XSL, while made for XML rather than HTML, is an example of a tool for
the similar task (styling and presentation), but using it for HTML
would be overkill.

I would like to encourage this community to learn from what it has
already been done in the past, check what worked, and see why it
worked; then apply it to the problem at hand. If for presentation CSS
worked (and I really think it did; if somebody disagrees I invite you
to share your opinion), then let's see what made it work:
First of all, and essentially, CSS was independent to HTML, although
they were to be used together. I hope it is already clear by now that
we need to deal with semantics from outside of HTML. RDF is an example
of a mechanism that is independent to HTML.
Next, CSS had a simple syntax, despite the size of its vocabulary:
once you understand the "selector { property: value; }", you
understand most of CSS syntax.

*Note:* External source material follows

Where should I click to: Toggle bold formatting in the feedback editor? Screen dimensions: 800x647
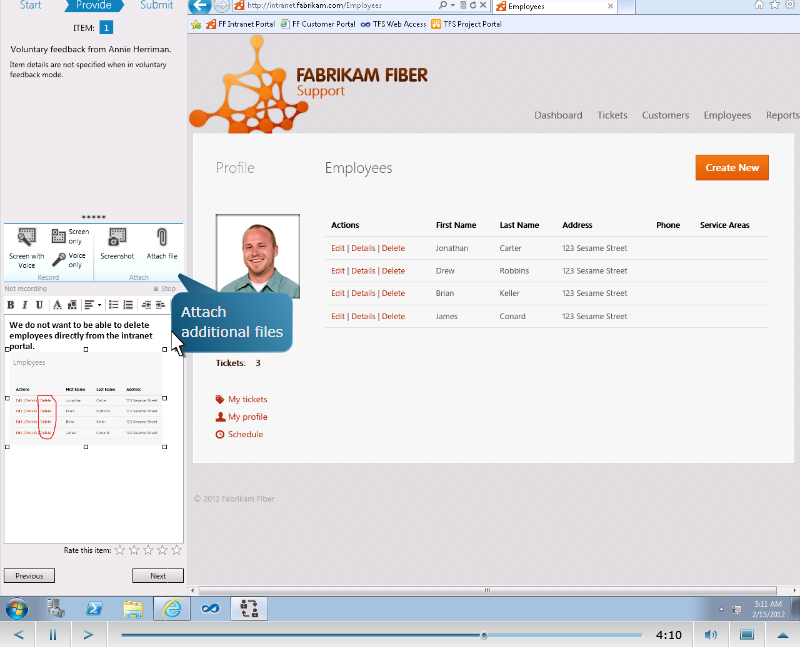click(10, 305)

The RDF's XML format is quite verbose
and is not a good example of a simple syntax. But RDFa comes to the
rescue, providing an approach to simplify the syntax.
Last, but not least, CSS was usable with HTML because there where were
hooks between the two: the selector's semantics are based in HTML's
structure (and, by extension, any other markup language). CSS was,
indeed, intended to represent the presentation of markup documents.
RDFa provides some hook; but there is a gotcha: RDFa is not intended
to represent the semantics of a web document; but to embeed those
semantics within the document. RDF just represents (semantic)
relationships between concepts; and RDFa puts that representation
inside the document.

Compared to presentation, RDFa is just about adding two or three
properties, compared to the bunch of new presentational elements
HTML3.2 added, so it might work; but I don't think it is a good idea
to intermix the semantics inside the HTML pages.
On one of the arguments about keeping the semantics within the
content, I'd say that the example
<span about="#jane" instanceof="foaf:Person" property="foaf:name">Jane</span >
<span about="#jane" property="foaf:loves" resource="#mac">hates</span >
<span about="#mac" instanceof="foaf:Person" property="foaf:name">Mac</span >
would be as silly as having something like
<span style="color: #FF00FF">This text is green.</span>.
It is not the task of a tool or language to be fool-proof: it is task
of the user to not be fool. The same way someone tests the pages in
browsers to check that they are shown as expected, they should also be
tested within the appropriate tools (any kind of semantics-aware UA)
to ensure that they convey the expected semantics; and this applies
whether the semantics information is stored (ie: embeeded in document
vs external referenced resource).

In summary, I think RDFa might work, and it wouldn't be a too bad
solution, but I don't think it is the best approach either.

Regards,
Eduard Pascual
Software and Web developer.

Received on Wednesday, 27 August 2008 10:42:06 UTC